Requiring Selections On The Date Dimension In Power BI Copilot AI Instructions

Without a doubt the most important new feature in Power BI Copilot is AI Instructions: it opens up an immense number of possibilities but it also starts off as a blank slate, which raises the question of what you should do with this feature as much as how you should do it. The official documentation is very good but I think this is one of those features where the best practices only emerge after everyone has used it in the real world for a while. In an attempt to kick start this process of working out what you should do with AI Instructions I thought I’d start a series of blog posts on this subject. I don’t pretend to know all the answers, I just want to spark some debate and learn in public.

The first thing that I wanted to write about is something it has never been possible to do in Copilot up to now: force end users to always make a selection on the Date dimension.

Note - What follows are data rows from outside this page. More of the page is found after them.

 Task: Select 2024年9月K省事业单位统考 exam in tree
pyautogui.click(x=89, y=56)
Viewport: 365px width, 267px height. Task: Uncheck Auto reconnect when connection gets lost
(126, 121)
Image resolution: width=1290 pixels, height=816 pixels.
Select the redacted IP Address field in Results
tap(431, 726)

Consider the following semantic model built from my favourite open dataset, the UK Land Registry Price Paid data, which contains details of of all the real estate transactions in England and Wales:

The Transactions fact table contains one row for each real estate transaction, including the address of the property sold and how much money was paid for it; the Property Types table contains one row for each property type (detached, sem-detached, terraced and other); and the Date dimension table is, well, a date dimension table. There are two explicit measures:

Average Price Paid = AVERAGE('Transactions'[Price])
Count Of Transactions = COUNTROWS('Transactions')

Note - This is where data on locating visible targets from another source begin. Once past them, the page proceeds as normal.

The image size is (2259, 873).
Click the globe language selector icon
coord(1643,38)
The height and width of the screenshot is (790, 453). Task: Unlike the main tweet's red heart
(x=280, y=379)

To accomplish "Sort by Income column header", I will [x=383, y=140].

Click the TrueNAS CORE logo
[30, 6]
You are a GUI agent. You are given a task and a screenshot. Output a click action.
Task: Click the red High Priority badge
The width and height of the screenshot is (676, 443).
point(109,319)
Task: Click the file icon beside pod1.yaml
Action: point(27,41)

Now consider the following prompt (used with only the “answer questions about the data” skill selected in the Copilot pane in Desktop):

Show count of transactions by property type

It gives you the following result:

It’s correct, it’s exactly what I asked for, but is it useful? No: the Transactions fact table contains all the data that is currently available for 2025, from January 1st 2025 to 30th April 2025. So the visual above shows the count of transactions broken down by property type for a totally arbitrary date range that isn’t obvious to the user.

If you were building a report from this semantic model and wanted to display a visual like the one above you would always have a slicer or filter somewhere that allowed the end user to select a date or date range. Therefore it makes sense to require end users to select something on the Date dimension table if they are querying using Copilot, and remind them to do so if they do not select something.

There’s another rule to consider here. Looking at the Date dimension table you can see that the Month column only contains the name of the month:

If there was data from multiple years in the Transactions table (there isn’t in this case, but there could be if I included older data) then it wouldn’t make sense to show data for, say, “January” if that included Januarys from different years. One way to stop this from happening would be to change the values in the Month column to include the year along with the month name, but this is also something that can be handled with AI Instructions.

Here are some instructions that I came up with to implement these two rules:

## Instructions about which columns must be selected in different scenarios
The user must always specify a filter on either date, month or year in their question. If they do not, you must ask them to specify a filter on either a date, a combination of month and year, or a year. If you suggest a date, month or year filter to the end user you must only suggest selections between January 1st 2025 and April 30th 2025.
If the user asks for data filtered by a month they must always specify a year as well.

With these instructions in place, the prompt above is met with a request to specify a year, month or date filter like so:

Selecting the last of the suggested prompts gives this:

There are two things I would like to improve about this. First, the screenshot above shows the date March 15th 2025 in US date format as “3/15/2025” and I couldn’t find a way to stop this. Sigh, American software. I’ll ask to get this fixed. Second, in the instructions above you can see that I hard coded the date range of January 1st 2025 to April 30th 2025; I wanted to make this data-driven and created some measures to get the minimum and maximum dates from the Transactions table, but I couldn’t get Copilot to use them.

To show how the second rule is handled, the prompt:

Show count of transactions by property type for January

Returns the following:

Unfortunately I couldn’t find a way to reliably stop Copilot suggesting months in 2024 and 2023 in the suggested prompts. Maybe as my prompt engineering skills improve I’ll get better at this.

For more complex semantic models there could be other dimensions where a user should always make a selection – for example, if you’re doing currency conversion in your model you might want end users to always select a currency to convert to. The rules you use in AI Instructions should be similar to these though.